I think if we are going to talk about innovation in the classroom or library or school, we need to talk about it as evidence-based innovation. Not a free for all, experimental pursuit based on fads, or one that has no particular valid basis at all, other than “what we’re currently doing isn’t working.” Or, this has never been tried before, so let’s try it out!

That’s where the WIN-WIN Approach to Innovation in Education comes in (I came up with the acronym). WIN-WIN means:

What Is kNown. Why It’s Needed.

The WIN-WIN approach is an evidence-based one, where innovation is purposeful, targeted, and based on both a needs assessment of the situation, as well as a grounding in educational research (theories, frameworks, validated studies). In other words, it requires an instructional design mindset. And like instructional design, the WIN-WIN approach should generally be a collaborative, team-based effort, rather than an individual pursuit. I see librarians as having a particularly important role in this approach, as they have the research skills to find the evidence needed to justify the innovation.

  • To illustrate the WIN-WIN approach in action, I’ll use library space design as an example. Let’s say that it has been suggested that the library could use more space for collaboration. This suggestion was based on the fact that a lot of other libraries are creating that kind of space, and that collaboration is a 21st century skill. Sounds good, right? Except that it may not be needed in your school library at the present time (and maybe the money earmarked for it would be put to better use elsewhere). With the WIN-WIN approach, your job is to prove or disprove the need for that space.
    • What Is kNown.
      • Are students using the library for group projects / group study?
      • How often are teachers assigning group projects or requiring group study?
      • Are teachers that assign group projects sending their students to the library?
      • What does the educational research say about collaborative / cooperative learning (specifically for the age group the library serves, and looking at literature reviews or meta-analyses, not pointing to a single study)?
      • Are cooperative group skills being intentionally taught at the school?
    • Why It’s Needed.
      • If all indicators from the assessment and research questions outlined above suggest both a need and benefit for more collaborative study space in the library, then reasons why can be articulated based on the findings. Likewise, if the assessment and research suggest a negative benefit to more collaborative study space, that can also be articulated.

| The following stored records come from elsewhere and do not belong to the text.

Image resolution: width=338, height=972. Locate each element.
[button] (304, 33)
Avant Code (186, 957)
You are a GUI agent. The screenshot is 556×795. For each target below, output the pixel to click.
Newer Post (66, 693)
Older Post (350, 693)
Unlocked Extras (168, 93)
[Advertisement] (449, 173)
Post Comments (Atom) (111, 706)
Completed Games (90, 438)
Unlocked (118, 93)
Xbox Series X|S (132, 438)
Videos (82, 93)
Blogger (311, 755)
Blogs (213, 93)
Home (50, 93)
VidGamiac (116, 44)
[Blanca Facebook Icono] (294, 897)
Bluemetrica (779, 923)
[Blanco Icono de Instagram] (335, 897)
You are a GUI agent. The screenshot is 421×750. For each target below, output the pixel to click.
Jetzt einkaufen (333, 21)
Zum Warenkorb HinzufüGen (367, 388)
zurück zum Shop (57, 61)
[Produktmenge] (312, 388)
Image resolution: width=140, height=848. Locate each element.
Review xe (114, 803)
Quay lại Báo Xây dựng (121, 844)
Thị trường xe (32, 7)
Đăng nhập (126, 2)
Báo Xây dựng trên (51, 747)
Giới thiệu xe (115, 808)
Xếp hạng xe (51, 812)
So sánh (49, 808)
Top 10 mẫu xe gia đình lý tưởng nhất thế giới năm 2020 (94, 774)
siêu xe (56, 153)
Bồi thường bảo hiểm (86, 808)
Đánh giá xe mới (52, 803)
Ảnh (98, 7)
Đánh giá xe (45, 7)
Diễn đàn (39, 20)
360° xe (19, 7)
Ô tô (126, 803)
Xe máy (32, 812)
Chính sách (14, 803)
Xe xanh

In education, it’s not enough to be innovative and willing to try new things. In education, new things are tried all the time, often with great failure or lukewarm success along the way (accountability, charter schools, virtual K-12, MOOCs). And that can be expensive, and sometimes even harmful to students and teachers.

Smart innovation is evidence-based innovation, and evidence-based innovation is more likely to be successful than blind innovation or fad-based innovation. Evidence-based innovation is also more methodical. And evidence-based innovation can give educators a grounding in what they are actually trying to do. The WIN-WIN approach takes elements from instructional design (assessment, design thinking, roots in educational research) to offer guidance on how to be a smart innovator. So, let’s make innovation in education a WIN-WIN situation for everyone!